Coronavirus dims Mexico’s bright Day of the Dead celebration
MEXICO CITY — Mexico’s Day of the Dead celebration this weekend won’t be the same in a year so marked by death, in a country where more than 90,000 people have died of COVID-19.
Many of those had to be cremated rather than buried, and even for those with gravesides to visit, the pandemic has forced authorities in most parts of Mexico to close cemeteries to prevent the traditional Nov. 1-2 observances when entire families clean and decorate tombs, cover them with orange marigolds, light candles and chat with their deceased relatives, perhaps over a glass of their favourite beverage.

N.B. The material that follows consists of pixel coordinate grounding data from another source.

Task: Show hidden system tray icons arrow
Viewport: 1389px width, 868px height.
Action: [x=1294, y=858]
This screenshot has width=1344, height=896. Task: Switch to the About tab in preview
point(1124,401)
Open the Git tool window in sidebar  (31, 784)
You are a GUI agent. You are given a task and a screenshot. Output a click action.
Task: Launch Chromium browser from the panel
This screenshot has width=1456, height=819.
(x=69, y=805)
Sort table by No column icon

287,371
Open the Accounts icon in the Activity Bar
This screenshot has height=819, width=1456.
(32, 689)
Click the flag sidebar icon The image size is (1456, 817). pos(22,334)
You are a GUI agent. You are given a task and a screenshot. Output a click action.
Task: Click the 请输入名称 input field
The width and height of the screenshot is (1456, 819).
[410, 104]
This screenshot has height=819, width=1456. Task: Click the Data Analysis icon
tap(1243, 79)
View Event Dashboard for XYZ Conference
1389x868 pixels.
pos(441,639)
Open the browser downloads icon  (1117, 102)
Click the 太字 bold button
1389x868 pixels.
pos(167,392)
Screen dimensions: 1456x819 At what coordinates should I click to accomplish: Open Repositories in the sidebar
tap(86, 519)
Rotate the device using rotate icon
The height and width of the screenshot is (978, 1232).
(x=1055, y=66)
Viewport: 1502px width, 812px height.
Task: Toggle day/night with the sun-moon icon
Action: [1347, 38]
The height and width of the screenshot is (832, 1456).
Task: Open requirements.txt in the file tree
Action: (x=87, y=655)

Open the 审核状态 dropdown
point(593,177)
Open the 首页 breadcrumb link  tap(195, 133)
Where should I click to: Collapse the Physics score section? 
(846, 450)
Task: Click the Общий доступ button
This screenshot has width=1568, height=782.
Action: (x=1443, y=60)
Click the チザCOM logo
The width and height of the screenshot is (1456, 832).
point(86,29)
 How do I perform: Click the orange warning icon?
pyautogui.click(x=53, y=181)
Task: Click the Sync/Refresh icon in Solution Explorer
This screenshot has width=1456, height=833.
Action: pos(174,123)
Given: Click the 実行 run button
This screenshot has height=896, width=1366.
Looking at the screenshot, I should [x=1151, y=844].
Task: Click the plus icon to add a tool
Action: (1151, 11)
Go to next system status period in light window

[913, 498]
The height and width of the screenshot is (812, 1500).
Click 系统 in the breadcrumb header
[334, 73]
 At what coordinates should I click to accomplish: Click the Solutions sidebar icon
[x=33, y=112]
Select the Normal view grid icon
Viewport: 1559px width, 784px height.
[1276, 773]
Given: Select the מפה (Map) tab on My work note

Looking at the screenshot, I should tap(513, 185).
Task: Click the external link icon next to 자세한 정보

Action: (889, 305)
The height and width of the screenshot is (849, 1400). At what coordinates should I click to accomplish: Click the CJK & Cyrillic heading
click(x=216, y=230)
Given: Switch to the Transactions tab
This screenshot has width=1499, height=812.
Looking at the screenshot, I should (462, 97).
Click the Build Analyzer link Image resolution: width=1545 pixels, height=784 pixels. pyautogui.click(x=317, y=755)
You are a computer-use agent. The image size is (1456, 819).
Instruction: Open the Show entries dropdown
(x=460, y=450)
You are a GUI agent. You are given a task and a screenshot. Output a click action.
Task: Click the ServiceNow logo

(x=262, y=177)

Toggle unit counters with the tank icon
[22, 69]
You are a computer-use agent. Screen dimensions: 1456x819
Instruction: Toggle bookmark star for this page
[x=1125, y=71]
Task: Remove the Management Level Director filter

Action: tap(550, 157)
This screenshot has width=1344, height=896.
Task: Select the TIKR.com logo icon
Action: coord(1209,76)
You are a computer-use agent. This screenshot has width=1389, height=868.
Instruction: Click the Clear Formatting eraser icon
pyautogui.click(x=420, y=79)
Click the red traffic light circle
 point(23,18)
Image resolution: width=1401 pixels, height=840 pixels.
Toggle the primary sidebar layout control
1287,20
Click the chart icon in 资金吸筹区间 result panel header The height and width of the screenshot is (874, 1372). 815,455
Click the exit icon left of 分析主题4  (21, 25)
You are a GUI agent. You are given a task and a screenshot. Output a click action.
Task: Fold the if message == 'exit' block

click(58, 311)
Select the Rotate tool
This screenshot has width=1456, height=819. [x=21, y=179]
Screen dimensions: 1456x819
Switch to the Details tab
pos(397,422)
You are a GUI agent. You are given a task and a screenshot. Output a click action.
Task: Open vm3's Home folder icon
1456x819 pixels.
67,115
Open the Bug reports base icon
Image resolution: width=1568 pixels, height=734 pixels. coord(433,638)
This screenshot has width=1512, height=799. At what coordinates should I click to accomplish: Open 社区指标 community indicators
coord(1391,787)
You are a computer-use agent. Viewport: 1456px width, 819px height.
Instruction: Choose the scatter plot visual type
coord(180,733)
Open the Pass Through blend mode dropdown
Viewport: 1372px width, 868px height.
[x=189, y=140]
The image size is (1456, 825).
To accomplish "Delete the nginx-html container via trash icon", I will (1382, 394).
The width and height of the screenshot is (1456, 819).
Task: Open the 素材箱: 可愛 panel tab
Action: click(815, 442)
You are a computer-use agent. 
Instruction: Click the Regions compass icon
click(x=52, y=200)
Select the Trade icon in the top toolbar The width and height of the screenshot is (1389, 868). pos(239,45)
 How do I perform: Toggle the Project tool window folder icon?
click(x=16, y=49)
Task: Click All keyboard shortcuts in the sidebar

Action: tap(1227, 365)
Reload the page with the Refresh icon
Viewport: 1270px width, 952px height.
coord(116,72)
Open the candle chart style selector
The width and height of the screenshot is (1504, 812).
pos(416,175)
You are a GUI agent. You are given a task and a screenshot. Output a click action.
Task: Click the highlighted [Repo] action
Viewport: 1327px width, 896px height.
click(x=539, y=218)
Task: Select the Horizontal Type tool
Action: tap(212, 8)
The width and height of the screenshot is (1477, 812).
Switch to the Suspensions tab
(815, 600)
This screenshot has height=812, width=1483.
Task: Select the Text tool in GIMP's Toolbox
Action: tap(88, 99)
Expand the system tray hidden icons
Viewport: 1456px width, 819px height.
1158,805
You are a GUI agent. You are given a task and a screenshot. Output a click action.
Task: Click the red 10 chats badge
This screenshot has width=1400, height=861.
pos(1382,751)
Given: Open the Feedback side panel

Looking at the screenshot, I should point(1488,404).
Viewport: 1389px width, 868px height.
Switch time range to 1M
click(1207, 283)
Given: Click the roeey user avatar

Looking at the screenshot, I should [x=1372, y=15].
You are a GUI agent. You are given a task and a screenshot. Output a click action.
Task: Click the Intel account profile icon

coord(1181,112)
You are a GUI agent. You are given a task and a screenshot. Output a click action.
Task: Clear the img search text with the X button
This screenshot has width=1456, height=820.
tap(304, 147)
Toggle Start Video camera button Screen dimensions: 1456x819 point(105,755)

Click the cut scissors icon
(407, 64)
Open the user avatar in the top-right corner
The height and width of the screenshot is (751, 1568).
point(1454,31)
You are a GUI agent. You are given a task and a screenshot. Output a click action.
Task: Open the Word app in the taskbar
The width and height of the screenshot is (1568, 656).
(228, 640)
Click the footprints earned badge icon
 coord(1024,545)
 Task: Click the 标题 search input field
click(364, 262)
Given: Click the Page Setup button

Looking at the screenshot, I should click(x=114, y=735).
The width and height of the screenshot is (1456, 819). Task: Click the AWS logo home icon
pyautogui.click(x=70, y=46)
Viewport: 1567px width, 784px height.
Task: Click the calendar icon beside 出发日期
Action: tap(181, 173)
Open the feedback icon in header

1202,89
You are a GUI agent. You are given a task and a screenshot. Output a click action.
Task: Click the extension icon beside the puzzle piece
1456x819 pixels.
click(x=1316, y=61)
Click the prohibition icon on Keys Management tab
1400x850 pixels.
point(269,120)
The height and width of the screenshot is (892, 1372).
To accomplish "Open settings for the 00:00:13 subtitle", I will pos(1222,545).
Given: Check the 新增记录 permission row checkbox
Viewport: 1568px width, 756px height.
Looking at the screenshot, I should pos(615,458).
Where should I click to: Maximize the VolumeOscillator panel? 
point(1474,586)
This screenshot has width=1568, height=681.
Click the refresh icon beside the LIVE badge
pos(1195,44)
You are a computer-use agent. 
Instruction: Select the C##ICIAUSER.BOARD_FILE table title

On Sunday, many residents of the impoverished suburb of Valle de Chalco, east of Mexico City, visited to a recently opened overflow section of the local cemetery to clean the simple graves of their loved ones — many still just marked by dirt mounds — because they had heard the graveyards would be closed on the actual holiday. “A lot of people came to fix up their (relatives’) graves before the Day of the Dead,” said José Juan Rivera Almazán, the cemetery manager.
He noted the new section of the graveyard “is filling up quickly. We do not know if that’s because of the disease,” though it is clear there is a steady trickle of new burials of COVID victims; they are easy to recognize because their coffins come wrapped in plastic.